┌─ DATA SUPPLIED

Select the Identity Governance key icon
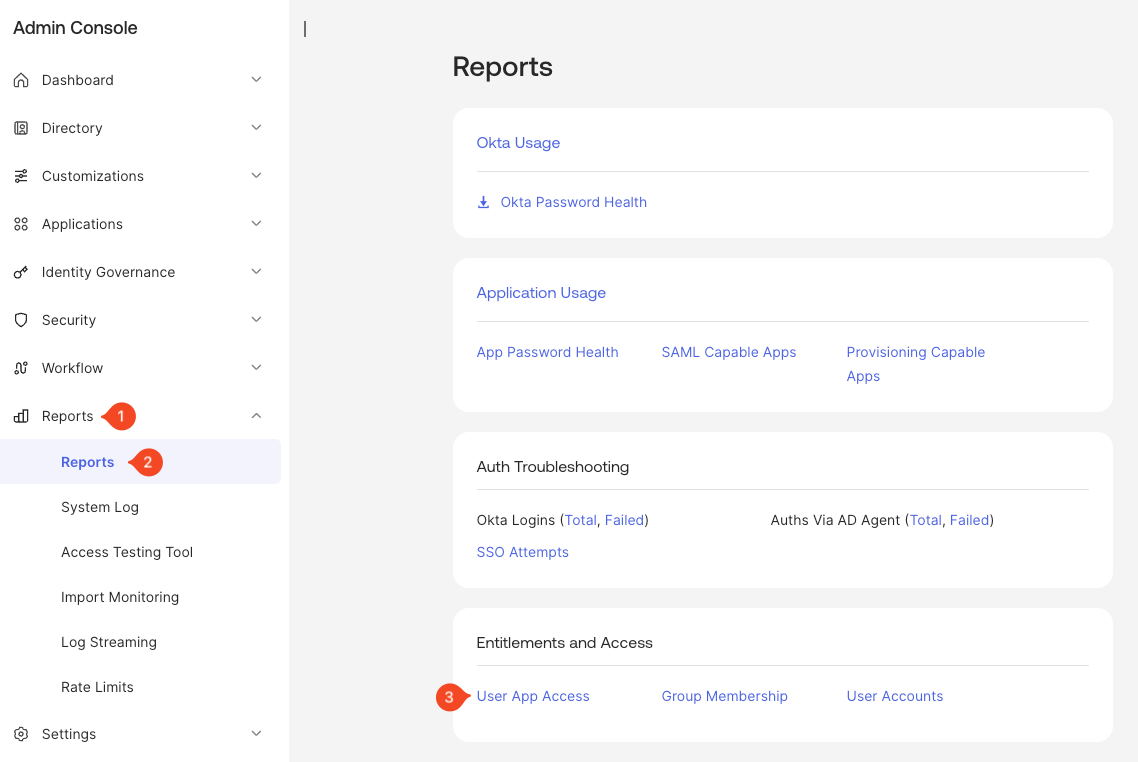pyautogui.click(x=21, y=271)
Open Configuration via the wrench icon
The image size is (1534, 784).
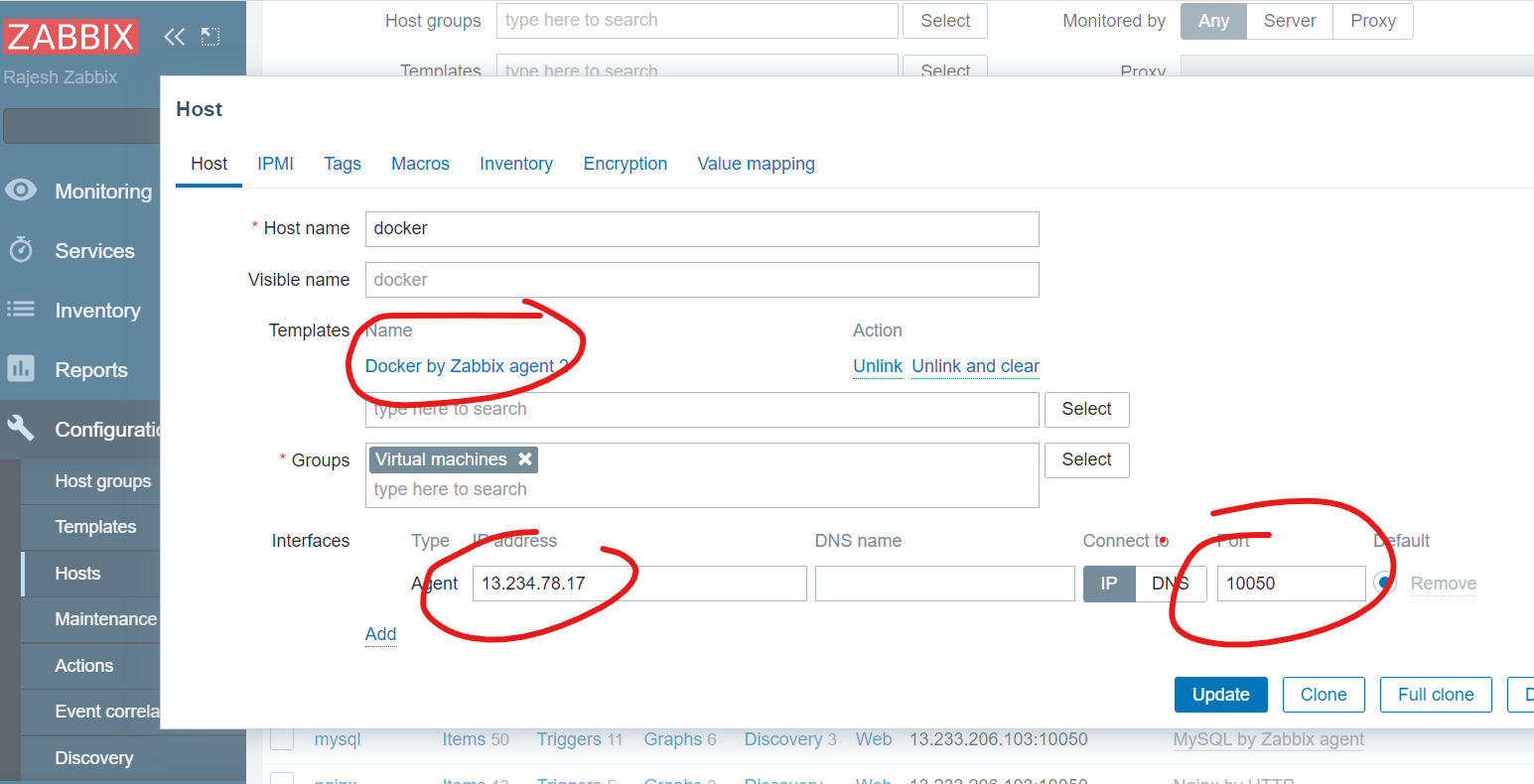pyautogui.click(x=21, y=429)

└─

TASK DETAILS: The data must be repeated exactly. Any pictures in it are to be left out.

WRITTEN RESPONSE:
Select the Identity Governance key icon
pyautogui.click(x=21, y=271)
Open Configuration via the wrench icon
The image size is (1534, 784).
pyautogui.click(x=21, y=429)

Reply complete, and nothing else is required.